The study demonstrates that biodegradable establishment structures that mimic key emergent traits (sediment-stabilizing root mats and hydrodynamic-attenuating stem patches) can substantially enhance survival, growth, and lateral expansion of seagrasses and salt marsh cordgrasses under high physical stress, thereby improving restoration success and feasibility. By reducing biological material needs and enabling patch-wise upscaling, this trait-based, facilitation-mimicry approach offers a practical pathway to expand coastal restoration. Future work should optimize mimic designs (e.g., using 3D printing and morphological analysis) to better emulate species-specific traits, address multiple bottlenecks concurrently, and test applications in other self-facilitating systems (e.g., mangroves, shellfish and coral reefs) where overcoming establishment thresholds is critical.

• Context dependence: Approach is most suitable in harsh, physically stressful environments where emergent traits can sufficiently mitigate stress; it may be unnecessary in benign conditions or insufficient in environments too extreme for trait mitigation.

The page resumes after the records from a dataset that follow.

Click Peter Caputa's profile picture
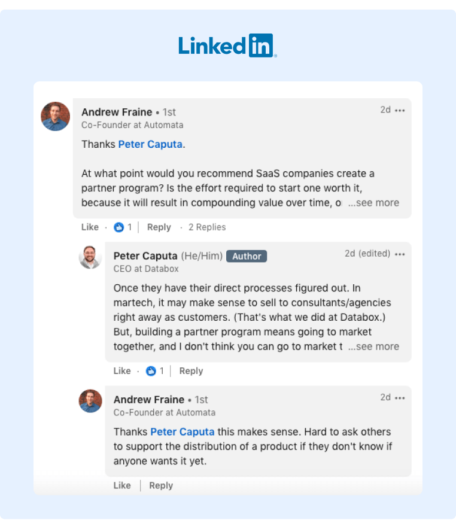point(90,256)
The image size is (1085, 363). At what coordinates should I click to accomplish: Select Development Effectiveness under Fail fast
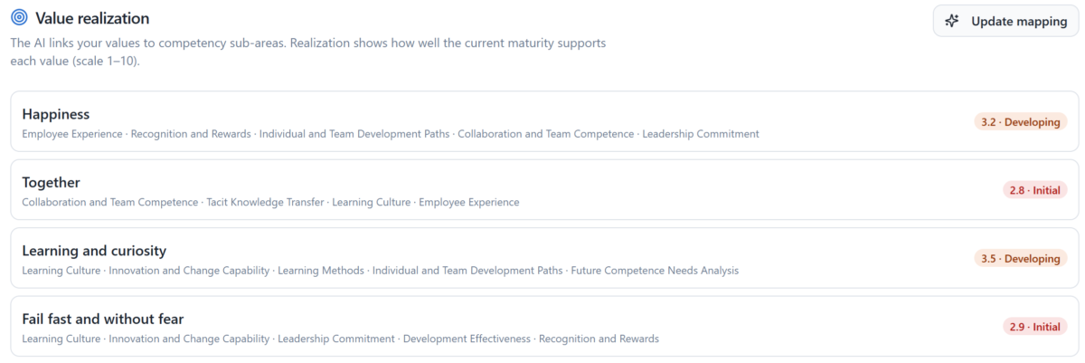[x=467, y=339]
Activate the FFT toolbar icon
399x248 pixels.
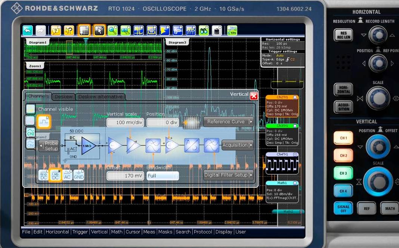(x=191, y=30)
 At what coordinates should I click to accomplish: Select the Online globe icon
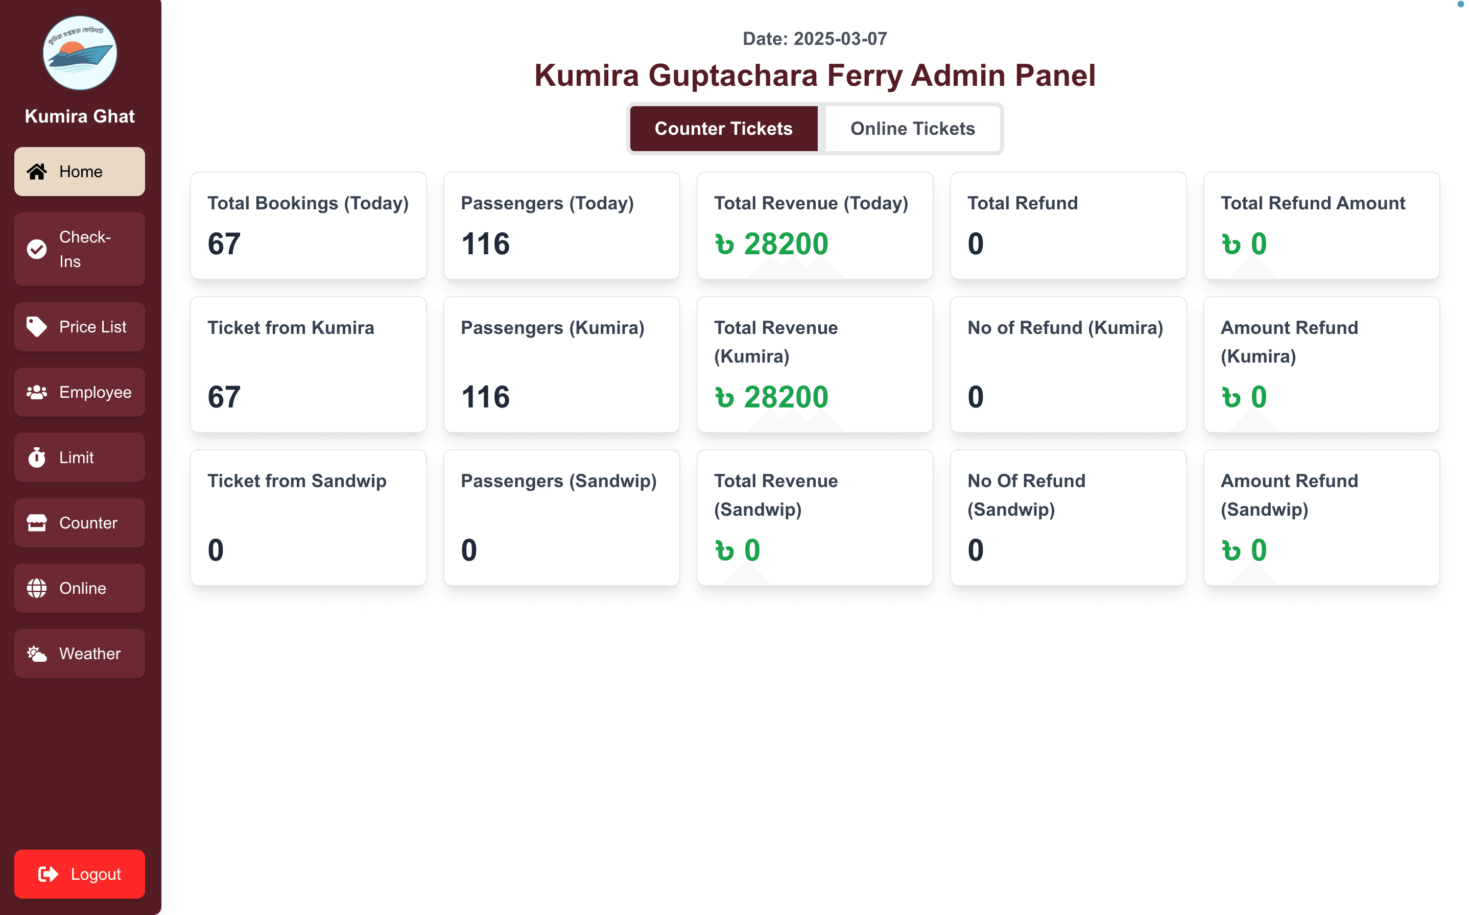click(x=37, y=588)
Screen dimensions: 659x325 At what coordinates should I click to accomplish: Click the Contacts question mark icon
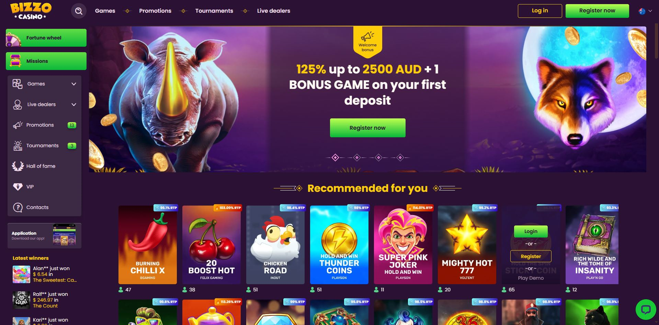[18, 207]
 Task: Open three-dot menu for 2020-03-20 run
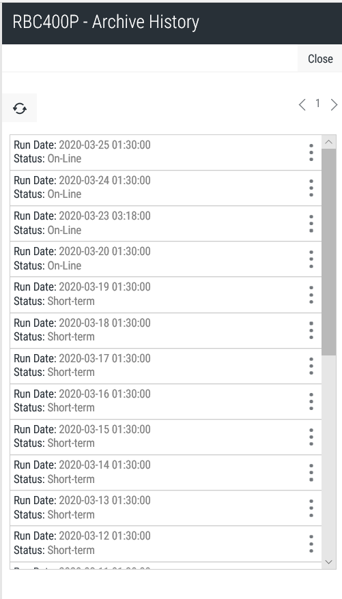click(311, 259)
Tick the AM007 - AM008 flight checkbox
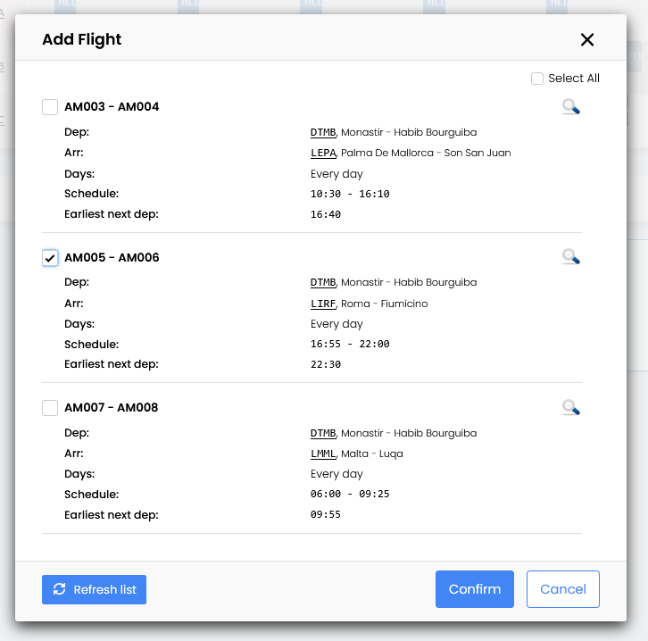 (x=50, y=408)
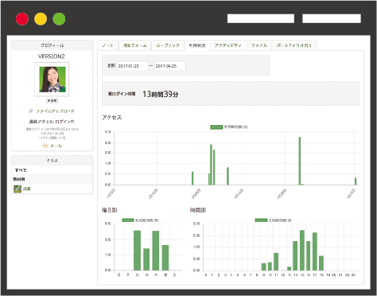This screenshot has height=296, width=377.
Task: Toggle the weekday chart legend swatch
Action: (x=128, y=220)
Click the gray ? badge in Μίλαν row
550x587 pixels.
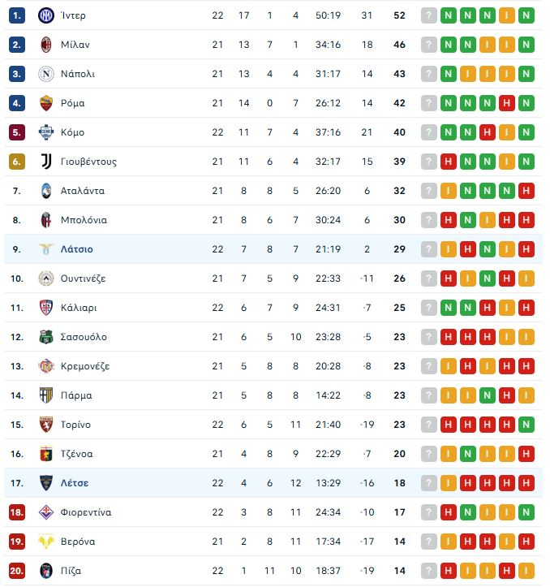coord(429,45)
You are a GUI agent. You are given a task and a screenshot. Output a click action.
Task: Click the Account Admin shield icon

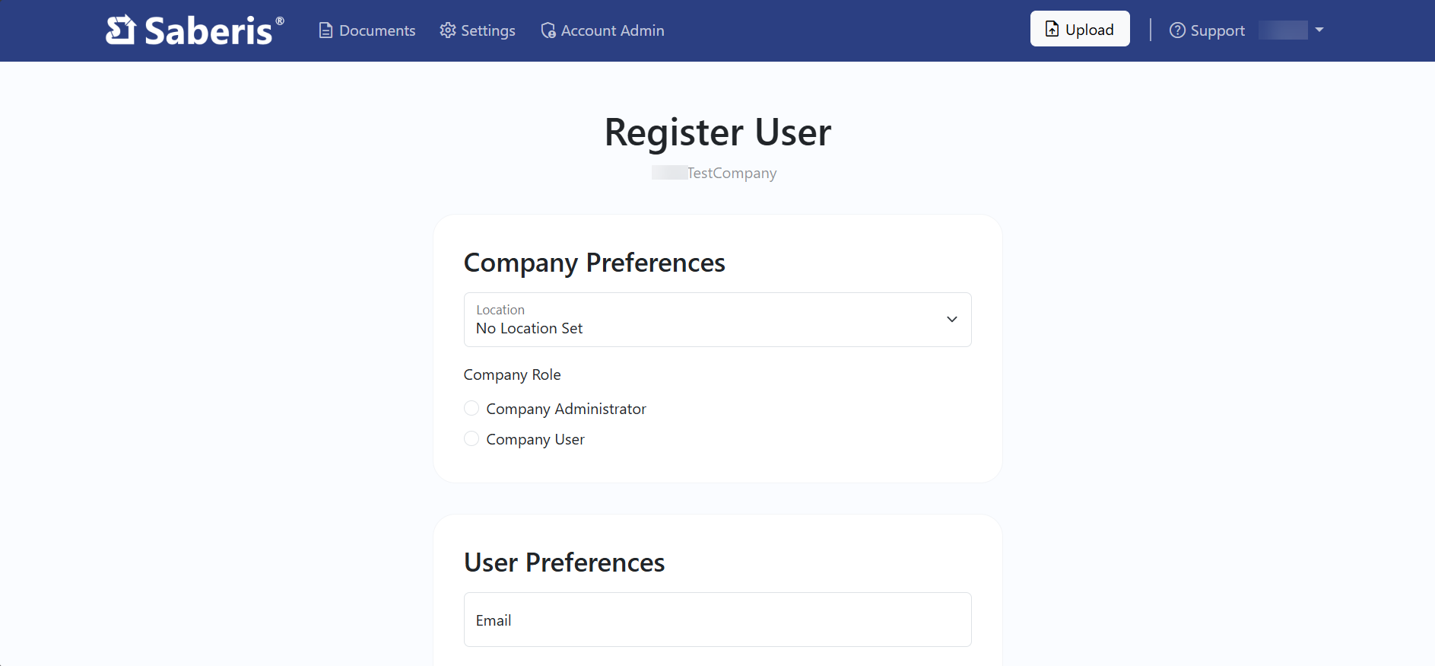(x=548, y=30)
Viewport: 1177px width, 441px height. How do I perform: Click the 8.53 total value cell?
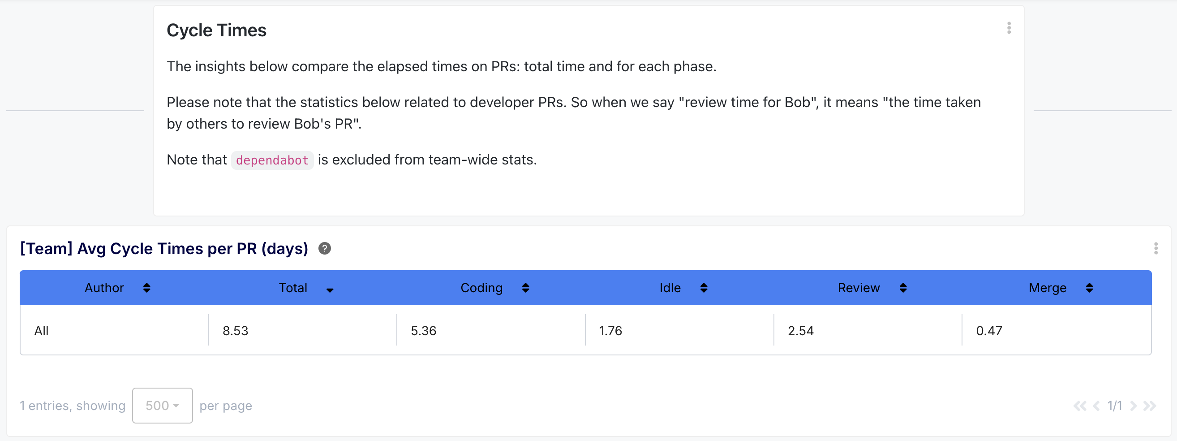pos(235,330)
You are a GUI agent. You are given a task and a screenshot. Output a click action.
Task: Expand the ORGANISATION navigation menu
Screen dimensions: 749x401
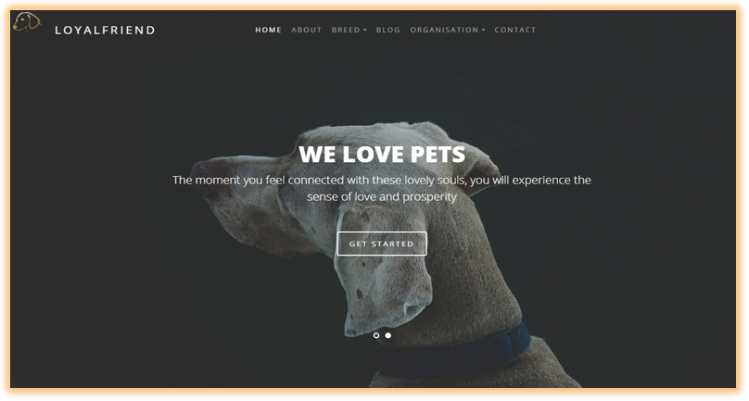[x=447, y=30]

• Design maturity: Current mimics are relatively crude; further optimization is needed to maximize facilitation and minimize unintended interference (e.g., restricting flexible seagrass shoot movement in aboveground structures).
• Species specificity: Effectiveness varies with species growth rate and traits; belowground structures did not sufficiently facilitate cordgrass long-term growth in some cases.
• Regulatory and environmental considerations: Large-scale use of biodegradable materials may raise permitting and environmental quality concerns and prolong project timelines.
• Cost and time trade-offs: Faster recovery timelines or slower-growing species substantially increase costs; lateral expansion dynamics must be accounted for in planning.